[EM] New election system in Hungary

Kristofer Munsterhjelm km_elmet at t-online.de
Wed Jul 5 12:47:05 PDT 2017


On 07/05/2017 08:47 AM, Magosányi Árpád wrote:
>
>
> 2017-07-04 19:58 GMT+02:00 Jameson Quinn <jameson.quinn at gmail.com
> <mailto:jameson.quinn at gmail.com>>:
>
>>     Before you jump straight into designing mechanisms, it's important
>>     to be clear about what you're looking for: the values you want the
>>     method to fulfill. On that matter, you've said the method should be:
>>
>>      1. not too shockingly new
>>      2. "proportional representation...
>>      3. ...and no entry threshold"
>>      4.
>>         The winning strategy for candidates is collaboration
>>      5.
>>         The winning strategy for voters is honest voting
>>      6.
>>         In the long run there is no two-party system
>>
>>     In the end, you're definitely going to have to compromise to at
>>     least some degree on points 1, 4, and 5.
>
>
> #1 is not a requirement in my work. There are two proposals: one is a
> basis for discussion for parties, which should be conservative, the
> second is an ideal system as the proposal of the movement, which can
> bring in anything new, but if possible should build on the previous one.
> I am talking about the later now.

I forgot to mention: it's sometimes argued that party list methods 
without thresholds are vulnerable to very weak parties (single-issue 
parties even) getting a kingmaker position.

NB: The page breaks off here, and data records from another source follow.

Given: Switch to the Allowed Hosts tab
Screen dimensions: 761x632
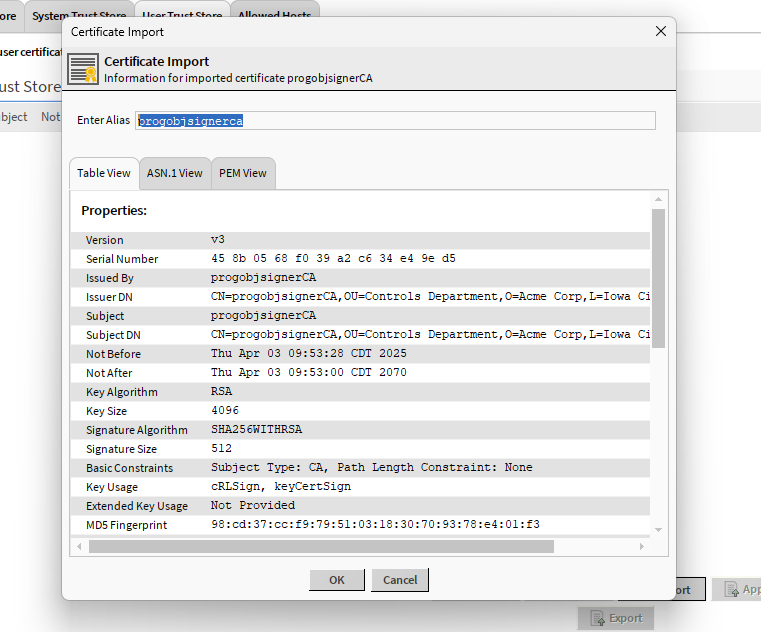Looking at the screenshot, I should coord(275,16).
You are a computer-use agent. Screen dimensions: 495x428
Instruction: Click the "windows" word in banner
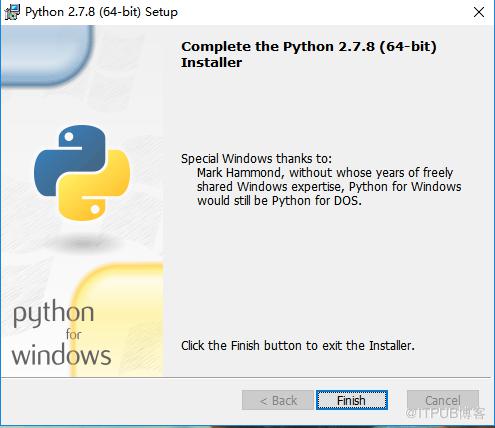(61, 355)
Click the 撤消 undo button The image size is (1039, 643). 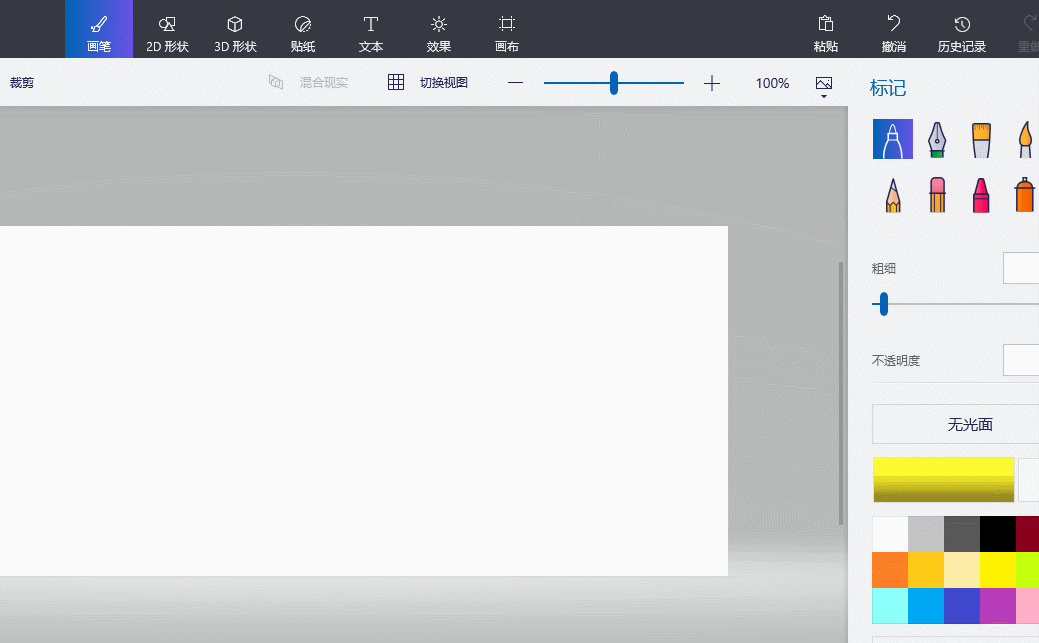click(893, 33)
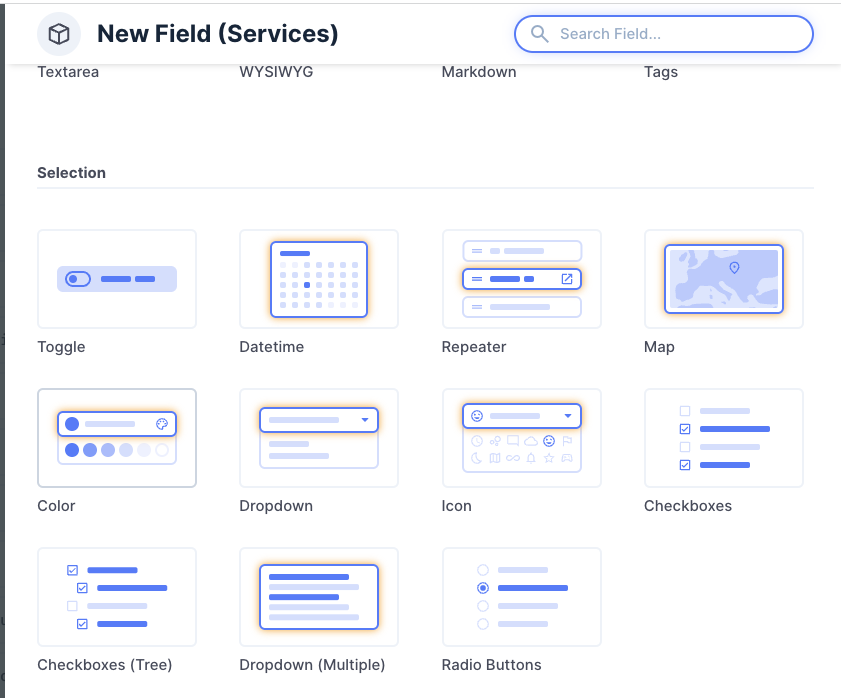
Task: Pick the Textarea field label
Action: 68,72
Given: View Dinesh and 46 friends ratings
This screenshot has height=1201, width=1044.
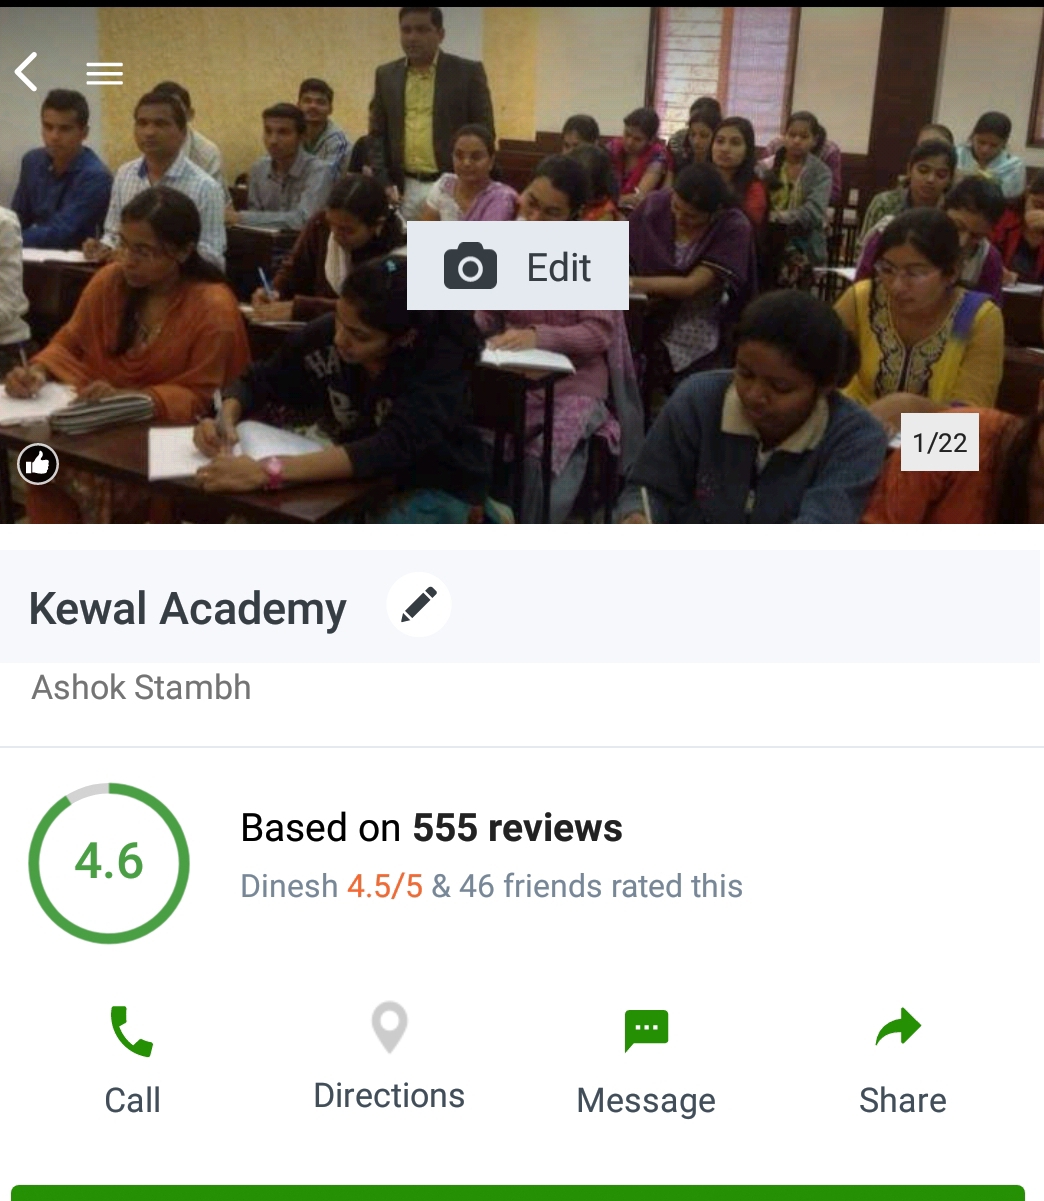Looking at the screenshot, I should coord(491,886).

One way to alleviate that is to give a majoritarian bonus -- according 
to a method that finds a candidate with broad support, like Condorcet 
does. So e.g. if you have a parliament of 200 seats, instead of just 
having a 2% threshold, give four seats to the party elected by a 
Condorcet method when the whole nation's party list votes are fed to 
that method.

The advantage of using a good single-winner method instead of just using 
something like, say, D'Hondt instead of Sainte-Laguë for the party list 
aspect, is that the bonus goes to the center, not to the largest parties.

This, of course, requires that the voters use ranked ballots for the 
party list elections so that the majoritarian method has anything to go 
by. Thus it's not all that good without a ranked method for the 
proportional election, since there wouldn't be much of an incentive by 
the voters to fully rank their ballots.